I don't know how small you'd have to go to see 50/50 odds. But I can suggest how a physicist would initially continue approaching the problem, if you're interested.

Blood cells are still too big to see these effects. Typically in labs you strive to measure these quantum effects with roughly atom-scale things: electrons, nuclei, and atoms are all less than 10^(-9) meters large. In contrast, red blood cellsare roughly 10^(-6) or 10^(-5) meters, so still at least 10 thousand or more times longer. Humans are larger still, order 1 meter. By volume, the difference is even larger. To have objects made of many objects tunnel, you need every particle inside it to tunnel. The chance of 1 particle tunneling is much higher than 10, and enormously higher than 100, etc.

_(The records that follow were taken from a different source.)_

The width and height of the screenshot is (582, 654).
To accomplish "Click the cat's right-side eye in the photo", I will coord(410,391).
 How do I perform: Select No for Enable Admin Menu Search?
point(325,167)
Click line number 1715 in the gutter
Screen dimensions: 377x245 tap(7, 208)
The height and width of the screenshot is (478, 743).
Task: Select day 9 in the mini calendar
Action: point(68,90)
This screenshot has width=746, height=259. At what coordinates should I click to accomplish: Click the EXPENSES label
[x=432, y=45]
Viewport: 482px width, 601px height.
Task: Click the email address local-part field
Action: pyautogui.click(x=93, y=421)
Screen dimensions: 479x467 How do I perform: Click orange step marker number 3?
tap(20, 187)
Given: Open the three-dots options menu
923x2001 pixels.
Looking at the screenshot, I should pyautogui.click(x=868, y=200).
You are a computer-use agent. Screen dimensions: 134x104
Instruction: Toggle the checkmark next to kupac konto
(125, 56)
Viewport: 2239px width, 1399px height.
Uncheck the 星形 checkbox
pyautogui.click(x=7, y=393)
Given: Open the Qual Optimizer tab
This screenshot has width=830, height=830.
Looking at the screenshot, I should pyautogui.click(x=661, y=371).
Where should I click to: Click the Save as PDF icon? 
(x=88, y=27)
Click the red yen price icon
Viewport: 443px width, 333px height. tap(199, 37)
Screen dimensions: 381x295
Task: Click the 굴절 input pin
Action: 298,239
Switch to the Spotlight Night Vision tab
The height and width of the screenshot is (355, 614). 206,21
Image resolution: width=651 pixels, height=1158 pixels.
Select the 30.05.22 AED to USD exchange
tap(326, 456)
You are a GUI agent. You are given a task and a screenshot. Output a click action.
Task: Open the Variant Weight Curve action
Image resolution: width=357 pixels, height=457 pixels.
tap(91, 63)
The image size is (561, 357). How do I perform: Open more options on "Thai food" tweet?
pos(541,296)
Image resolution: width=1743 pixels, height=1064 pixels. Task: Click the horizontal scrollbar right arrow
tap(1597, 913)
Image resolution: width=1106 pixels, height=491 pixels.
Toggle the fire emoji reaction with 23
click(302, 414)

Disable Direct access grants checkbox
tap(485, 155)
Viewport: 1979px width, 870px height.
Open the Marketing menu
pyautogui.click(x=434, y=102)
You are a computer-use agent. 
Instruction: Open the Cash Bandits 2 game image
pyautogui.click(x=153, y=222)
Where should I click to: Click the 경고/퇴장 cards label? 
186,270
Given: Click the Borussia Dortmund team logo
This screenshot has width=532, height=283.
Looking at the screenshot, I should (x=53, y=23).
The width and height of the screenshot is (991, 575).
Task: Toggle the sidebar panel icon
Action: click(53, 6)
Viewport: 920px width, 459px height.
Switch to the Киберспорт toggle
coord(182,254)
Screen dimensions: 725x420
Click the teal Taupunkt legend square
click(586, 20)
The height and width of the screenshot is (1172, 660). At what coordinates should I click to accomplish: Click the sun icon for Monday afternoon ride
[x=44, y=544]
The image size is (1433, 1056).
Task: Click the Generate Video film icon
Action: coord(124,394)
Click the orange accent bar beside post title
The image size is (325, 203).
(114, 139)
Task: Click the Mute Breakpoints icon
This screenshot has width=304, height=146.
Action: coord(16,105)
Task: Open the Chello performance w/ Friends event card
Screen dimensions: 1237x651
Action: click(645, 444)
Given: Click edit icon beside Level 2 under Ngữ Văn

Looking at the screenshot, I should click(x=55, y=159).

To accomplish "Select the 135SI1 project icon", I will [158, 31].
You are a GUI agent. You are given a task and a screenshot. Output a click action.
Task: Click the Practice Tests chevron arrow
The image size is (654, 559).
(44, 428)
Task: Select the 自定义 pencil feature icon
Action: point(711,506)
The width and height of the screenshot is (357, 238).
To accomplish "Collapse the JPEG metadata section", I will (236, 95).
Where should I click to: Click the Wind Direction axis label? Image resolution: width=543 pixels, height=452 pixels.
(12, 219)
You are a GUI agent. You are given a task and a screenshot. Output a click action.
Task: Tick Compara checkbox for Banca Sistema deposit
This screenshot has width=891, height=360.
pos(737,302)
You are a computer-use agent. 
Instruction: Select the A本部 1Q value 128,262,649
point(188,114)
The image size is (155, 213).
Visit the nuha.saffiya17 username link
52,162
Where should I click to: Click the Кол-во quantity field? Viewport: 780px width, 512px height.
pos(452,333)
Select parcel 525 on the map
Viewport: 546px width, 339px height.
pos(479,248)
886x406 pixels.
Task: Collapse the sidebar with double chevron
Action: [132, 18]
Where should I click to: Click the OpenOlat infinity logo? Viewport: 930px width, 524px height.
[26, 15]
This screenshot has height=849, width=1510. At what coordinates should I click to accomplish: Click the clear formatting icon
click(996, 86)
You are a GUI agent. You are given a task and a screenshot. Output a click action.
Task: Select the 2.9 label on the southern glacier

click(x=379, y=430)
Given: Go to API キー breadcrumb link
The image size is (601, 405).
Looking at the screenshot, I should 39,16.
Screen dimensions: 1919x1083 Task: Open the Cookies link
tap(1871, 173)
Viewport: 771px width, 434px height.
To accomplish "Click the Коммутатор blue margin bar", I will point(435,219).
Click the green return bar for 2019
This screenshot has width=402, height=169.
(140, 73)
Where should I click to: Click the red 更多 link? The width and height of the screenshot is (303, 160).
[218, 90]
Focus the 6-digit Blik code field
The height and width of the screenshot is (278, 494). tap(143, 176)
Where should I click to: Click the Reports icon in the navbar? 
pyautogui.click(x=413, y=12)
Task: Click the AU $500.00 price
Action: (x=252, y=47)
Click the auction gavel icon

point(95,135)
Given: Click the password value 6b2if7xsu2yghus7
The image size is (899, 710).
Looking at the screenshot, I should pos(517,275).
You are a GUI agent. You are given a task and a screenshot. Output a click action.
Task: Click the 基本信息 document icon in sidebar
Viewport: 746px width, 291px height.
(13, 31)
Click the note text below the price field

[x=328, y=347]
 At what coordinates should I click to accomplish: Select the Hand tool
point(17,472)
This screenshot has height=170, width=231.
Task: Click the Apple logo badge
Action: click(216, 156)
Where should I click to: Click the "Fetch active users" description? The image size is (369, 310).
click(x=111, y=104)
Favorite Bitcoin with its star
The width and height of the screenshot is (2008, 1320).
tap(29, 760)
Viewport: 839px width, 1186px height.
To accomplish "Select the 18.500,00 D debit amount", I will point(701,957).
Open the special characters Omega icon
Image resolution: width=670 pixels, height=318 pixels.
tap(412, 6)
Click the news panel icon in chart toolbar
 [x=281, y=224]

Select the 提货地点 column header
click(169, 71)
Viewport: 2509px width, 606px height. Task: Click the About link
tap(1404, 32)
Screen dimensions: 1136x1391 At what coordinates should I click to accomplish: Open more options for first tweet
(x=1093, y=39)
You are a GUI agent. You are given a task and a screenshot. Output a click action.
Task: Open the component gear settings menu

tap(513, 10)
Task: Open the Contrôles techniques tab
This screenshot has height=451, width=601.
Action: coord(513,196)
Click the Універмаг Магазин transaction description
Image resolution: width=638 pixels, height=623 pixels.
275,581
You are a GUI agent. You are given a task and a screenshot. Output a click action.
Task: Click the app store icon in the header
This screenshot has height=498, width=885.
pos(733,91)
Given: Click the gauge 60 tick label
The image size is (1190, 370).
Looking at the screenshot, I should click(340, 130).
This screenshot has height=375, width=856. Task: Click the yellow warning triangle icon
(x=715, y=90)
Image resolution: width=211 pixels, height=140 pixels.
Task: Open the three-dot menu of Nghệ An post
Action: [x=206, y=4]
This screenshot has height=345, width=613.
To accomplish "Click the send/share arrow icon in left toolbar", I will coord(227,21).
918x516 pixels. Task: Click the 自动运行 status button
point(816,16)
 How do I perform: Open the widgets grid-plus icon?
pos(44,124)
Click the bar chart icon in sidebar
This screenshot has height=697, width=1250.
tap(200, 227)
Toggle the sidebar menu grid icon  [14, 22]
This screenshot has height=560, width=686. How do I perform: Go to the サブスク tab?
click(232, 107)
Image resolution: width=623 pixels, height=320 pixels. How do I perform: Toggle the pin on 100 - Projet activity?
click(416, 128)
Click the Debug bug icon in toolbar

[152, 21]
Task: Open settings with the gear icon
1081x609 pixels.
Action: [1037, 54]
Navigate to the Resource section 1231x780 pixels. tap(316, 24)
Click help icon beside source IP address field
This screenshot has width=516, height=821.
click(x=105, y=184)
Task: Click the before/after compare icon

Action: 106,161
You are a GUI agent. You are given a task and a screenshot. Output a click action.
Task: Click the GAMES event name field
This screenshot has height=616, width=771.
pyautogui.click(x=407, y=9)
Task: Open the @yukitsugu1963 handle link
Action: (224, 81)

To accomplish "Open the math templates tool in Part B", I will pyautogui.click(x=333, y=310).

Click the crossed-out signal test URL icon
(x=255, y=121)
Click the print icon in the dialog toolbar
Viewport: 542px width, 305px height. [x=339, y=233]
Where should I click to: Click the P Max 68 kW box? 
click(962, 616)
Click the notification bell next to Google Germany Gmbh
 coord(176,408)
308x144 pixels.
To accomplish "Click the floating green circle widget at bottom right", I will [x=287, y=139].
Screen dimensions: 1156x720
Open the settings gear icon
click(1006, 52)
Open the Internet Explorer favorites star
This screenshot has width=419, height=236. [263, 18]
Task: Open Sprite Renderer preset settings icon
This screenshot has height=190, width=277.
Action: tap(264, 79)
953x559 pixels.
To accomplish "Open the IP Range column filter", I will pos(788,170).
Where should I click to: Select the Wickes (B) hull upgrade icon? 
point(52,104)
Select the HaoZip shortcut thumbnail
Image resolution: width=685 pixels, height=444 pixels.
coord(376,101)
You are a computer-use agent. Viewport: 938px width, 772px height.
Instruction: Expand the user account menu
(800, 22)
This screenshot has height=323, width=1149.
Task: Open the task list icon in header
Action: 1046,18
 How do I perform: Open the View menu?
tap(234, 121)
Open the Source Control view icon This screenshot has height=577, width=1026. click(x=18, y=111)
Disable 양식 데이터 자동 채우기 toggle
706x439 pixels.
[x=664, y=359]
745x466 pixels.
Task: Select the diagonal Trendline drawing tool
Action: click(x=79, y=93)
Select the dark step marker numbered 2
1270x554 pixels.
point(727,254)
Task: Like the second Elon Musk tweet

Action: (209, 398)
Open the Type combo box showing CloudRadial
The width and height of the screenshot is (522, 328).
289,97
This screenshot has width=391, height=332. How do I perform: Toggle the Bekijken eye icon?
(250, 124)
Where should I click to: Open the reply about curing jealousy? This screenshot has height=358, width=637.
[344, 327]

If you're interested in learning how to calculate it though, here's a place to get started: you need to solve Schrodinger's equation for a particle of some given energy, and a potential wall. When you solve the equation, you get a wave function. The probability of seeing tunneling is given by integrating the squared amplitude of this complex-valued wavefunction over the region of space you want to see it in (other side of the wall) and dividing it by the integral of the squared magnitude of the wavefunction over all space.

The electric fields outside of your thing you want to see tunnel are responsible for producing the potential barriers. This could be things like liquids, vascular walls, other blood cells, objects in the liquid, etc. The larger the potential barriers are between where you are now and where you want to be, the exponetially lower the probability of tunneling across the barrier is.

For another reference, see this: https://physics.stackexchange.com/questions/223277/if-quantum-tunneling-is-possible-is-there-a-maximum-thickness-of-material-a-par

An introductory textbook to quantum mechanics like Griffiths' will also help.